Directive - Please present all of the records below as a numbered list, leaving out any blank lines.

┌─ Stored rows

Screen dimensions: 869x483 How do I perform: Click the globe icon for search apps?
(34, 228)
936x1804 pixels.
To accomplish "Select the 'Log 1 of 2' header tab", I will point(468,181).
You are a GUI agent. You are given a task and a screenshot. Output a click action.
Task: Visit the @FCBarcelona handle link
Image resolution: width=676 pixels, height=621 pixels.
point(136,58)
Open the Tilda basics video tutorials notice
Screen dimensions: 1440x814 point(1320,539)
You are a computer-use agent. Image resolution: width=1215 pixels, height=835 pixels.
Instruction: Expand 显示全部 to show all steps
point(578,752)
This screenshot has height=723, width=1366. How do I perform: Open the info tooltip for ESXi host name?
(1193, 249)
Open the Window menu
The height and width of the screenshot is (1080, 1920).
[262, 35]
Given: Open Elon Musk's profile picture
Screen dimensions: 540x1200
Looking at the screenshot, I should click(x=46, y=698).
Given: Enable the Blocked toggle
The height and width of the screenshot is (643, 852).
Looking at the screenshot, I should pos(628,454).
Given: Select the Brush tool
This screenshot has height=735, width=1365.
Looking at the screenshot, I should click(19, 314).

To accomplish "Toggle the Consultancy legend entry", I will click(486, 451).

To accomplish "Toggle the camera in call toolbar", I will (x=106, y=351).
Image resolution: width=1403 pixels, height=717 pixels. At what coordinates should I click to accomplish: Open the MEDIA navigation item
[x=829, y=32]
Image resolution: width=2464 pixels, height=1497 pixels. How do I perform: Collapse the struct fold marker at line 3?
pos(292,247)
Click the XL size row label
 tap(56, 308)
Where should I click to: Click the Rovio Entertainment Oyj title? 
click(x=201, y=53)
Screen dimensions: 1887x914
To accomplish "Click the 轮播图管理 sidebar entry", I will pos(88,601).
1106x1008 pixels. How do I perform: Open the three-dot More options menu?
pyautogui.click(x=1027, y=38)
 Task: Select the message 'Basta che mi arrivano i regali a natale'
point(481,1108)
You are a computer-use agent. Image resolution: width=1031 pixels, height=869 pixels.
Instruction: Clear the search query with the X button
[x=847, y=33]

└─

Exercise response -
1. Screen dimensions: 869x483 How do I perform: Click the globe icon for search apps?
2. (34, 228)
3. 936x1804 pixels.
4. To accomplish "Select the 'Log 1 of 2' header tab", I will point(468,181).
5. You are a GUI agent. You are given a task and a screenshot. Output a click action.
6. Task: Visit the @FCBarcelona handle link
7. Image resolution: width=676 pixels, height=621 pixels.
8. point(136,58)
9. Open the Tilda basics video tutorials notice
10. Screen dimensions: 1440x814 point(1320,539)
11. You are a computer-use agent. Image resolution: width=1215 pixels, height=835 pixels.
12. Instruction: Expand 显示全部 to show all steps
13. point(578,752)
14. This screenshot has height=723, width=1366. How do I perform: Open the info tooltip for ESXi host name?
15. (1193, 249)
16. Open the Window menu
17. The height and width of the screenshot is (1080, 1920).
18. [262, 35]
19. Given: Open Elon Musk's profile picture
20. Screen dimensions: 540x1200
21. Looking at the screenshot, I should click(x=46, y=698).
22. Given: Enable the Blocked toggle
23. The height and width of the screenshot is (643, 852).
24. Looking at the screenshot, I should pos(628,454).
25. Given: Select the Brush tool
26. This screenshot has height=735, width=1365.
27. Looking at the screenshot, I should click(19, 314).
28. To accomplish "Toggle the Consultancy legend entry", I will click(486, 451).
29. To accomplish "Toggle the camera in call toolbar", I will (x=106, y=351).
30. Image resolution: width=1403 pixels, height=717 pixels. At what coordinates should I click to accomplish: Open the MEDIA navigation item
31. [x=829, y=32]
32. Image resolution: width=2464 pixels, height=1497 pixels. How do I perform: Collapse the struct fold marker at line 3?
33. pos(292,247)
34. Click the XL size row label
35.  tap(56, 308)
36. Where should I click to: Click the Rovio Entertainment Oyj title? 
37. click(x=201, y=53)
38. Screen dimensions: 1887x914
39. To accomplish "Click the 轮播图管理 sidebar entry", I will pos(88,601).
40. 1106x1008 pixels. How do I perform: Open the three-dot More options menu?
41. pyautogui.click(x=1027, y=38)
42.  Task: Select the message 'Basta che mi arrivano i regali a natale'
43. point(481,1108)
44. You are a computer-use agent. Image resolution: width=1031 pixels, height=869 pixels.
45. Instruction: Clear the search query with the X button
46. [x=847, y=33]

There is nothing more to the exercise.